MAROC
05/05/2019 18h:58 CET

Deux documentaires marocains récompensés au festival du film oriental de Genève

"Au temps où les arabes dansaient" du maroco-belge Jawad Rhalib a remporté le prix d'or.

FIFOG

CULTURE - Deux documentaires réalisés par des Marocains ont été récompensés, samedi, au Festival international du film oriental de Genève (FIFOG). “Au temps où les arabes dansaient” de Jawad Rhalib et “We could be heroes” de Hind Bensari ont été salués par le jury du prix documentaire et le public. 

Le jury, composé d’Annemiek Van Gorp (productrice), Mahmoud Jemni (réalisateur) et René Goosens (producteur), a attribué le prix FIFOG d’or au documentaire “Au temps où les arabe dansaient” de Jawad Rhalib, un réalisateur belge d’origine marocaine. Ce documentaire, acclamé mondialement et diffusé dans le cadre de plusieurs festivals, retrace pendant cinq ans l’évolution de la culture et des libertés des pays arabes du Maroc à l’Égypte, en faisant un petit saut en Iran, pays des “mille et une fatwas” (avis religieux, ndlr) qui régissent la vie des femmes. Il offre une rétrospective inquiétante, presque déchirante, sur la disparition des libertés dans nos sociétés arabes, ponctuée par de très belles images d’archives de l’âge d’or du cinéma et de la chanson égyptienne.

Des extraits qui montrent, tout au long du film, le contraste alarmant entre les années 50 et aujourd’hui. Parti à la rencontre de nombreux artistes arabes et musulmans, Jawad Rhalib y partage des témoignages bouleversants mais aussi teintés de bienveillance et d’espoir. 

 

FIFOG

Parmi les autres couronnés du festival, le documentaire “Rester vivant’ de Pauline Beugnies (Belgique) qui s’est vu remettre le prix FIGOG d’argent. La Mention spéciale du jury a été, elle, attribuée aux documentaires “M” de Yolande Zauberman (France) et “We could be heroes” de Hind Bensari (Maroc, Tunisie). 

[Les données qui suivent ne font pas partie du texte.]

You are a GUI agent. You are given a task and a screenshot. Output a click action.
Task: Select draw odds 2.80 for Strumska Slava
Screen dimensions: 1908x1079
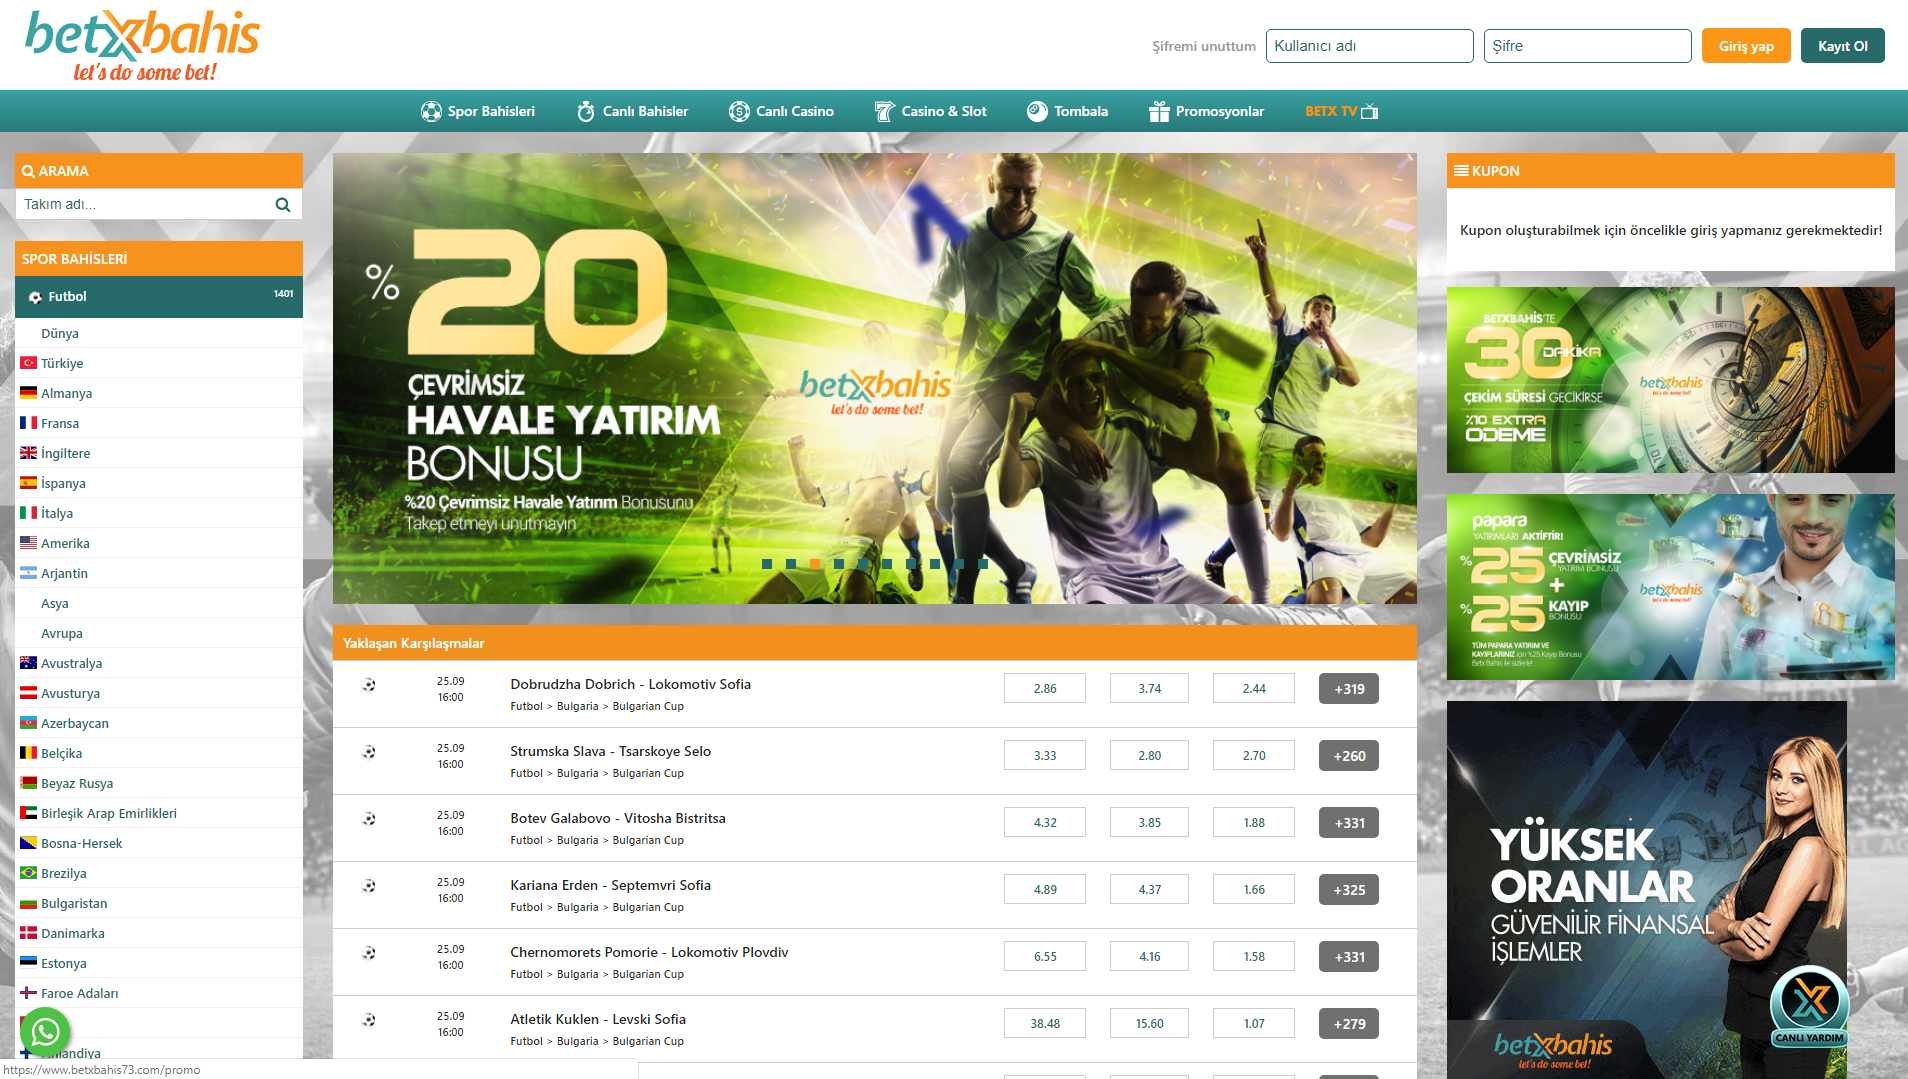point(1149,756)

Ce documentaire capture le combat mené par Azeddine Nouiri, double médaillé d’or paralympique marocain au lancer de poids, pour la dignité et l’égalité des droits pour les personnes handicapées au Maroc. Il traite également de l’exclusion vécue par les jeunes handicapés marocains, vise à sensibiliser les autorités mais aussi la population en peignant le parcours de jeunes athlètes handicapés originaires de Safi. Ces derniers se dédient au sport dans l’espoir d’être qualifiés aux Jeux paralympiques et de se sortir de la misère. 

Le FIGOG célèbre chaque année les films qui font l’éloge de la différence, l’enfance et l’émigration aux disparités sociales et traite de l’intégration des femmes dans la société, en passant par la communauté LGBT et la religion dans les pays du monde arabe. Pour cette édition, 34 films étaient en compétition et 80 invités et intervenants d’Orient et d’Occident ont pris part aux débats et projections.